| Work request |
The entries that follow should be duplicated in full, without a single alteration.

| Data records |
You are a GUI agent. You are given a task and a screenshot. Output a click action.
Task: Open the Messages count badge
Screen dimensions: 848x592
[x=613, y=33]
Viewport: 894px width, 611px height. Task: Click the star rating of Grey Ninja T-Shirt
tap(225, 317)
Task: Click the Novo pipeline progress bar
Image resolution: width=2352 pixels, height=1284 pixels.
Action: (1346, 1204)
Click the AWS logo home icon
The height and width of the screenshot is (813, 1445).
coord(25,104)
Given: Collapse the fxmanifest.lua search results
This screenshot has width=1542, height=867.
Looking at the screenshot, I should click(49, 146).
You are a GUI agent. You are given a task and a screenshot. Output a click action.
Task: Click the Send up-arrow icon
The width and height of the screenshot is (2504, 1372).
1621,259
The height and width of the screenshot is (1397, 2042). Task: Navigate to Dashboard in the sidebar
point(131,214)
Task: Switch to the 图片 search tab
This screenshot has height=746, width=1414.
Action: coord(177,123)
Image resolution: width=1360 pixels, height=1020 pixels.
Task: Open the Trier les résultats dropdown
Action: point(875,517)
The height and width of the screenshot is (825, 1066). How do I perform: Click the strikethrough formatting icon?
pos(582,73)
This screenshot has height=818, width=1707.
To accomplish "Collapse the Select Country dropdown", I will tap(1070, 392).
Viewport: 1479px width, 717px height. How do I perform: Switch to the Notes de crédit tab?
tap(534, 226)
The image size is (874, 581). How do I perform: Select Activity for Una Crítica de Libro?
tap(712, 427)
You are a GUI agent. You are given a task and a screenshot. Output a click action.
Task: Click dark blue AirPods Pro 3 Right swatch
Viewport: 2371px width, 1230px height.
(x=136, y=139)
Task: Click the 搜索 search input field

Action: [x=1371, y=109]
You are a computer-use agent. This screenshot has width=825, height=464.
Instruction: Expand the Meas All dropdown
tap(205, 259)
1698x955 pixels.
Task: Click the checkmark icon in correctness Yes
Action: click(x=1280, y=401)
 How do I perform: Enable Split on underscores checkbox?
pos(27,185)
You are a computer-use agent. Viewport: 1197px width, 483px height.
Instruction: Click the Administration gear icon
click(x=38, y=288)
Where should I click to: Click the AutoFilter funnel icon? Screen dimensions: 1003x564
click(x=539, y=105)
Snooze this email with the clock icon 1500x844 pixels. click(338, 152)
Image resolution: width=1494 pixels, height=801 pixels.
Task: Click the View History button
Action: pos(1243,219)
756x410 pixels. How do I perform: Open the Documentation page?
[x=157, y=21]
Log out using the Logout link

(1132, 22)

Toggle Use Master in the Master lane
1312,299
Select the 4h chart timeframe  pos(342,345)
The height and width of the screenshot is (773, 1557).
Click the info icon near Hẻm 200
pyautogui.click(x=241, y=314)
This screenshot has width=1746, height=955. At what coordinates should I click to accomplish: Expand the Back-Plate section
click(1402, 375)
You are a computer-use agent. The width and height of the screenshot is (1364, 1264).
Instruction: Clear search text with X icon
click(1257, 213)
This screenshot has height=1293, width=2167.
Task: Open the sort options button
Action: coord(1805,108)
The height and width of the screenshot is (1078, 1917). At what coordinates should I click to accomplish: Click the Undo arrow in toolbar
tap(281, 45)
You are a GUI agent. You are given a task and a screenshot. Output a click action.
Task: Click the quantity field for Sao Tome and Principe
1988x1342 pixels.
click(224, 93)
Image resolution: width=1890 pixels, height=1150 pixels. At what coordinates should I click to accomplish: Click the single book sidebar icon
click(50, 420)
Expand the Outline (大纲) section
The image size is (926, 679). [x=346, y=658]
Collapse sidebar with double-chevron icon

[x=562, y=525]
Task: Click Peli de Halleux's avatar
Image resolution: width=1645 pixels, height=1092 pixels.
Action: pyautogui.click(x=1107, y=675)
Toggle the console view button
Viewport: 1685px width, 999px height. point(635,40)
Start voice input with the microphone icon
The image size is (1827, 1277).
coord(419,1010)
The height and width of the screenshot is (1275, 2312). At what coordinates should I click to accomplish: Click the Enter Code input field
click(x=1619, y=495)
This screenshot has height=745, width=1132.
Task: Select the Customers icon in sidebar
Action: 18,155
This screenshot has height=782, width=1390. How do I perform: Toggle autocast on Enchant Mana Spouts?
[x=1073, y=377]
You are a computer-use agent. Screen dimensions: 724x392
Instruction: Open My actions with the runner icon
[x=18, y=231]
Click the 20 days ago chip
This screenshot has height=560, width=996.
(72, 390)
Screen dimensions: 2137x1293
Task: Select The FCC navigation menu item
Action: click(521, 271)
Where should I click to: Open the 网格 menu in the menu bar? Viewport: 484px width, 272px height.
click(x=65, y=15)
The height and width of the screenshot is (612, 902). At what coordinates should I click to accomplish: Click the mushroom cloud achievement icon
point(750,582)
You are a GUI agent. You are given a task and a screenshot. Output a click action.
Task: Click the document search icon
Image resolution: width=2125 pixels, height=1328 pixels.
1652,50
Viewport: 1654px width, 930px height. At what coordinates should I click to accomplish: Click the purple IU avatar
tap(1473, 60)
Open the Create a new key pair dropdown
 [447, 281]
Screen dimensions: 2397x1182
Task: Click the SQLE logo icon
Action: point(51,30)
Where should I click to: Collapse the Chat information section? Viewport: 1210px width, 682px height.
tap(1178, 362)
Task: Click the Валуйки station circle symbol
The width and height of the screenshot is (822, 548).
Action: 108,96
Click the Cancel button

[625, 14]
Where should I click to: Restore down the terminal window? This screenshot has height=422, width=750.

| Answer to the exercise |
You are a GUI agent. You are given a task and a screenshot. Output a click action.
Task: Open the Messages count badge
Screen dimensions: 848x592
[x=613, y=33]
Viewport: 894px width, 611px height. Task: Click the star rating of Grey Ninja T-Shirt
tap(225, 317)
Task: Click the Novo pipeline progress bar
Image resolution: width=2352 pixels, height=1284 pixels.
Action: (1346, 1204)
Click the AWS logo home icon
The height and width of the screenshot is (813, 1445).
coord(25,104)
Given: Collapse the fxmanifest.lua search results
This screenshot has width=1542, height=867.
Looking at the screenshot, I should click(49, 146).
You are a GUI agent. You are given a task and a screenshot. Output a click action.
Task: Click the Send up-arrow icon
The width and height of the screenshot is (2504, 1372).
1621,259
The height and width of the screenshot is (1397, 2042). Task: Navigate to Dashboard in the sidebar
point(131,214)
Task: Switch to the 图片 search tab
This screenshot has height=746, width=1414.
Action: coord(177,123)
Image resolution: width=1360 pixels, height=1020 pixels.
Task: Open the Trier les résultats dropdown
Action: point(875,517)
The height and width of the screenshot is (825, 1066). How do I perform: Click the strikethrough formatting icon?
pos(582,73)
This screenshot has height=818, width=1707.
To accomplish "Collapse the Select Country dropdown", I will tap(1070, 392).
Viewport: 1479px width, 717px height. How do I perform: Switch to the Notes de crédit tab?
tap(534, 226)
The image size is (874, 581). How do I perform: Select Activity for Una Crítica de Libro?
tap(712, 427)
You are a GUI agent. You are given a task and a screenshot. Output a click action.
Task: Click dark blue AirPods Pro 3 Right swatch
Viewport: 2371px width, 1230px height.
(x=136, y=139)
Task: Click the 搜索 search input field

Action: [x=1371, y=109]
You are a computer-use agent. This screenshot has width=825, height=464.
Instruction: Expand the Meas All dropdown
tap(205, 259)
1698x955 pixels.
Task: Click the checkmark icon in correctness Yes
Action: click(x=1280, y=401)
 How do I perform: Enable Split on underscores checkbox?
pos(27,185)
You are a computer-use agent. Viewport: 1197px width, 483px height.
Instruction: Click the Administration gear icon
click(x=38, y=288)
Where should I click to: Click the AutoFilter funnel icon? Screen dimensions: 1003x564
click(x=539, y=105)
Snooze this email with the clock icon 1500x844 pixels. click(338, 152)
Image resolution: width=1494 pixels, height=801 pixels.
Task: Click the View History button
Action: pos(1243,219)
756x410 pixels. How do I perform: Open the Documentation page?
[x=157, y=21]
Log out using the Logout link

(1132, 22)

Toggle Use Master in the Master lane
1312,299
Select the 4h chart timeframe  pos(342,345)
The height and width of the screenshot is (773, 1557).
Click the info icon near Hẻm 200
pyautogui.click(x=241, y=314)
This screenshot has width=1746, height=955. At what coordinates should I click to accomplish: Expand the Back-Plate section
click(1402, 375)
You are a computer-use agent. The width and height of the screenshot is (1364, 1264).
Instruction: Clear search text with X icon
click(1257, 213)
This screenshot has height=1293, width=2167.
Task: Open the sort options button
Action: coord(1805,108)
The height and width of the screenshot is (1078, 1917). At what coordinates should I click to accomplish: Click the Undo arrow in toolbar
tap(281, 45)
You are a GUI agent. You are given a task and a screenshot. Output a click action.
Task: Click the quantity field for Sao Tome and Principe
1988x1342 pixels.
click(224, 93)
Image resolution: width=1890 pixels, height=1150 pixels. At what coordinates should I click to accomplish: Click the single book sidebar icon
click(50, 420)
Expand the Outline (大纲) section
The image size is (926, 679). [x=346, y=658]
Collapse sidebar with double-chevron icon

[x=562, y=525]
Task: Click Peli de Halleux's avatar
Image resolution: width=1645 pixels, height=1092 pixels.
Action: pyautogui.click(x=1107, y=675)
Toggle the console view button
Viewport: 1685px width, 999px height. point(635,40)
Start voice input with the microphone icon
The image size is (1827, 1277).
coord(419,1010)
The height and width of the screenshot is (1275, 2312). At what coordinates should I click to accomplish: Click the Enter Code input field
click(x=1619, y=495)
This screenshot has height=745, width=1132.
Task: Select the Customers icon in sidebar
Action: 18,155
This screenshot has height=782, width=1390. How do I perform: Toggle autocast on Enchant Mana Spouts?
[x=1073, y=377]
You are a computer-use agent. Screen dimensions: 724x392
Instruction: Open My actions with the runner icon
[x=18, y=231]
Click the 20 days ago chip
This screenshot has height=560, width=996.
(72, 390)
Screen dimensions: 2137x1293
Task: Select The FCC navigation menu item
Action: click(521, 271)
Where should I click to: Open the 网格 menu in the menu bar? Viewport: 484px width, 272px height.
click(x=65, y=15)
The height and width of the screenshot is (612, 902). At what coordinates should I click to accomplish: Click the mushroom cloud achievement icon
point(750,582)
You are a GUI agent. You are given a task and a screenshot. Output a click action.
Task: Click the document search icon
Image resolution: width=2125 pixels, height=1328 pixels.
1652,50
Viewport: 1654px width, 930px height. At what coordinates should I click to accomplish: Click the purple IU avatar
tap(1473, 60)
Open the Create a new key pair dropdown
 [447, 281]
Screen dimensions: 2397x1182
Task: Click the SQLE logo icon
Action: point(51,30)
Where should I click to: Collapse the Chat information section? Viewport: 1210px width, 682px height.
tap(1178, 362)
Task: Click the Валуйки station circle symbol
The width and height of the screenshot is (822, 548).
Action: 108,96
Click the Cancel button

[625, 14]
Where should I click to: Restore down the terminal window? This screenshot has height=422, width=750.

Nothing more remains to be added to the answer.